What needs to be done: The answer must be every line of the records below that contains the word "computer".

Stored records
───

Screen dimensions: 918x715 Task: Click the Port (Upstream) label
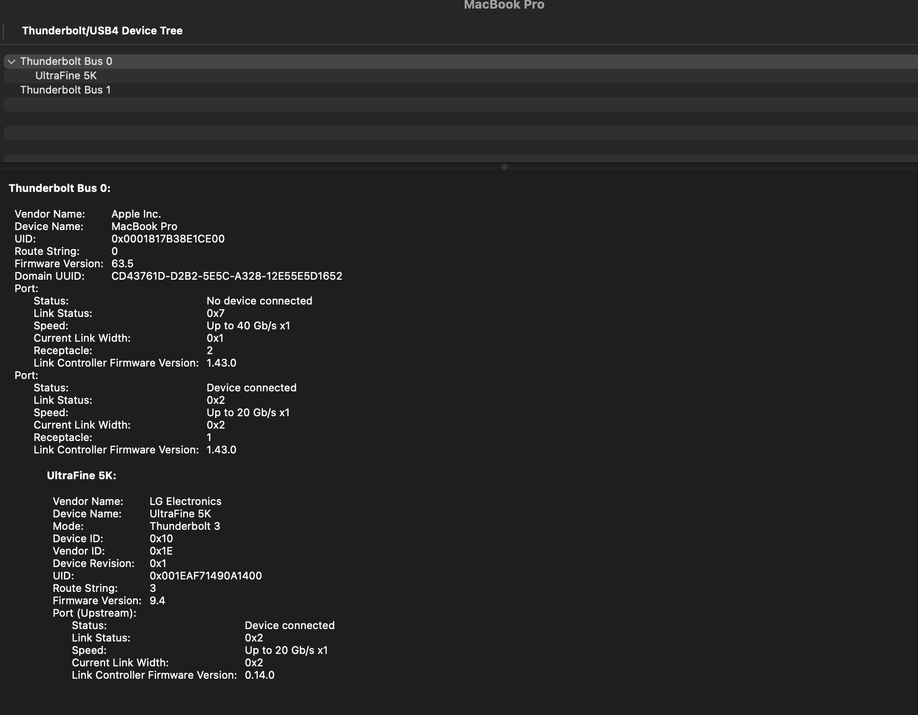94,613
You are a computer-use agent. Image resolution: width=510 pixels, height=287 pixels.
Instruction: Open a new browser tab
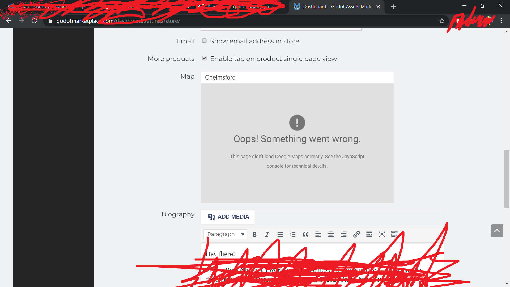[393, 6]
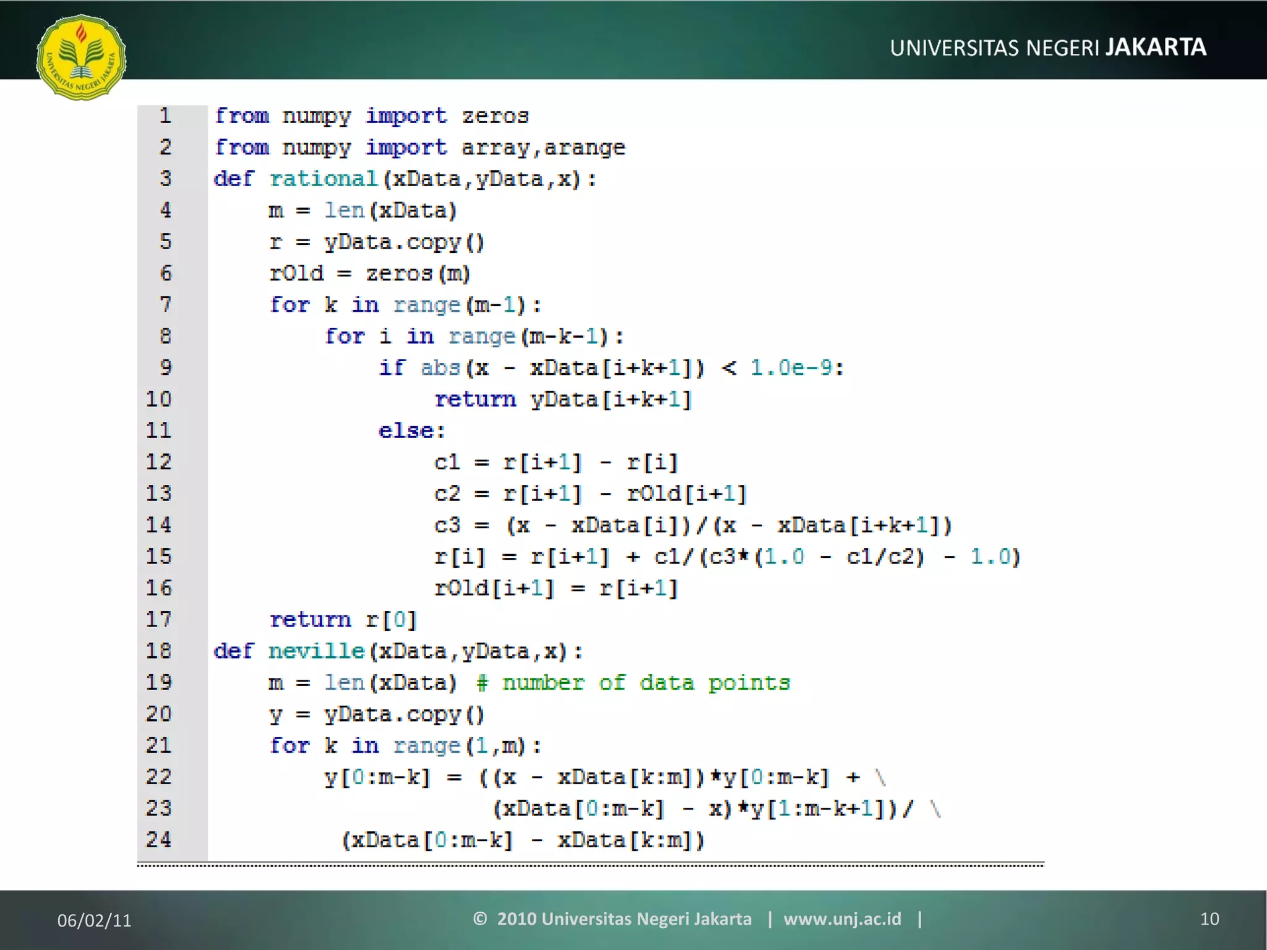Viewport: 1267px width, 950px height.
Task: Click the Universitas Negeri Jakarta logo emblem
Action: coord(81,57)
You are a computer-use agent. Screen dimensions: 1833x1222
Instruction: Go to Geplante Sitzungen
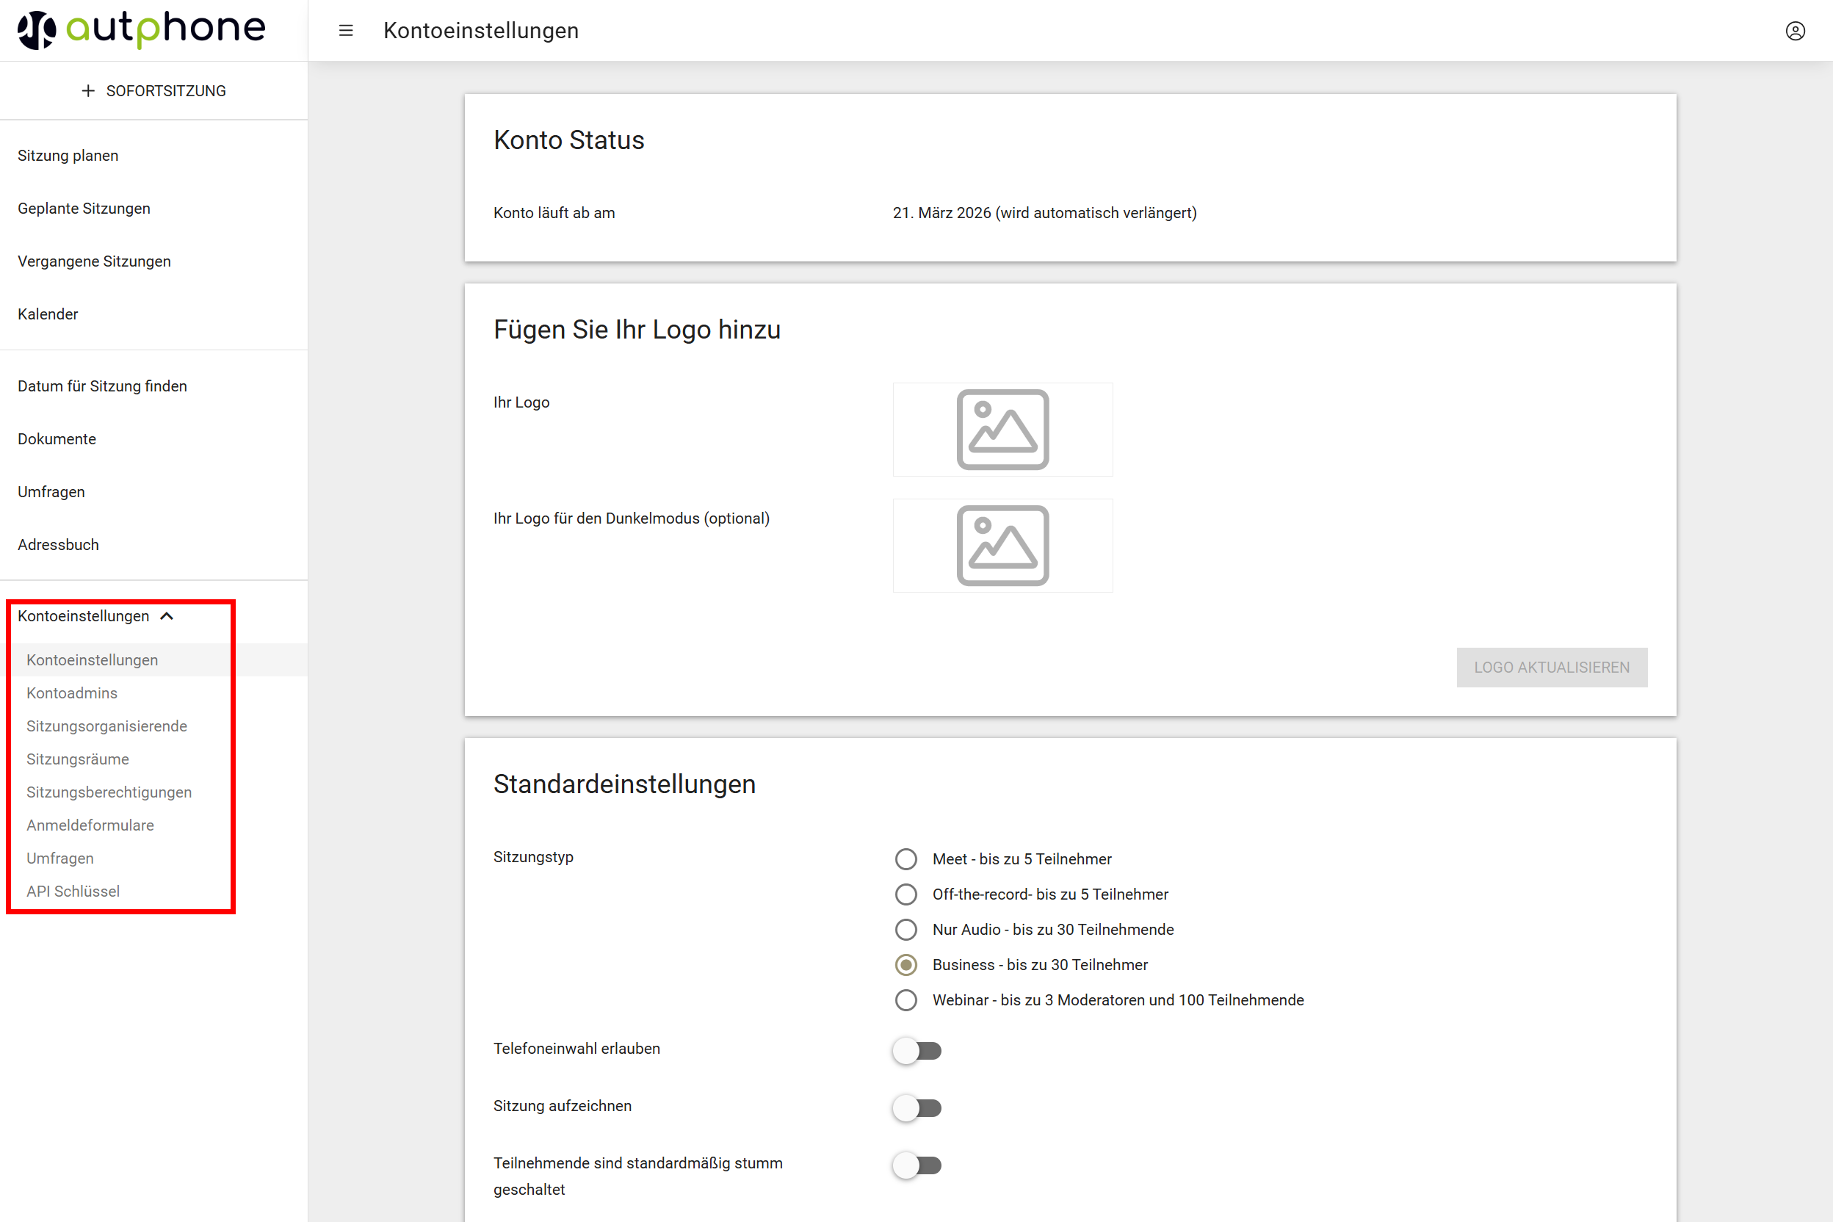pos(84,208)
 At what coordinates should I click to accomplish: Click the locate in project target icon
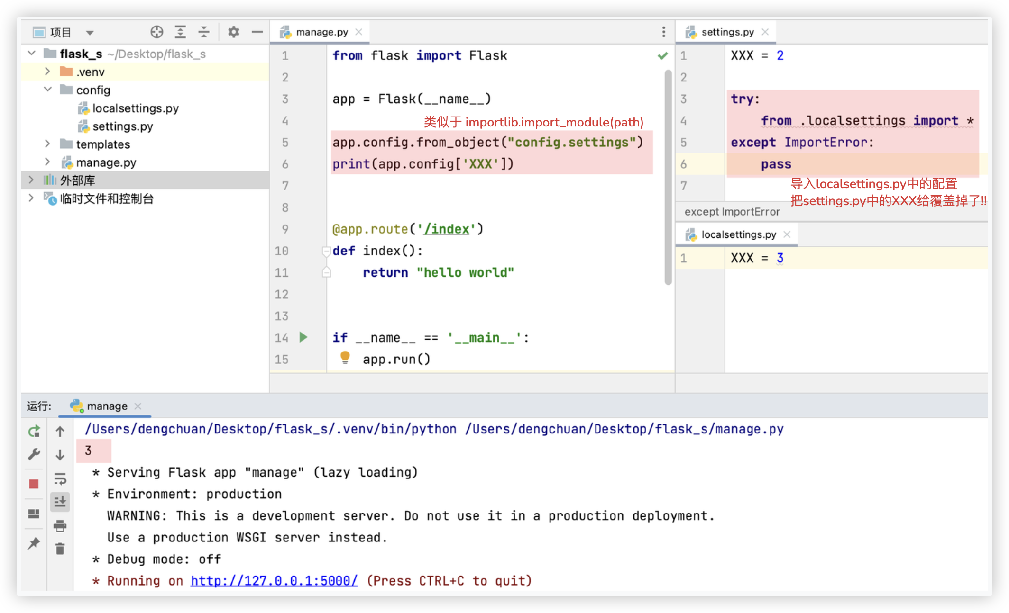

───

Solution below:
You are a computer-use agent. Image resolution: width=510 pixels, height=287 pixels.
You are a computer-use agent. Screen dimensions: 1833x1222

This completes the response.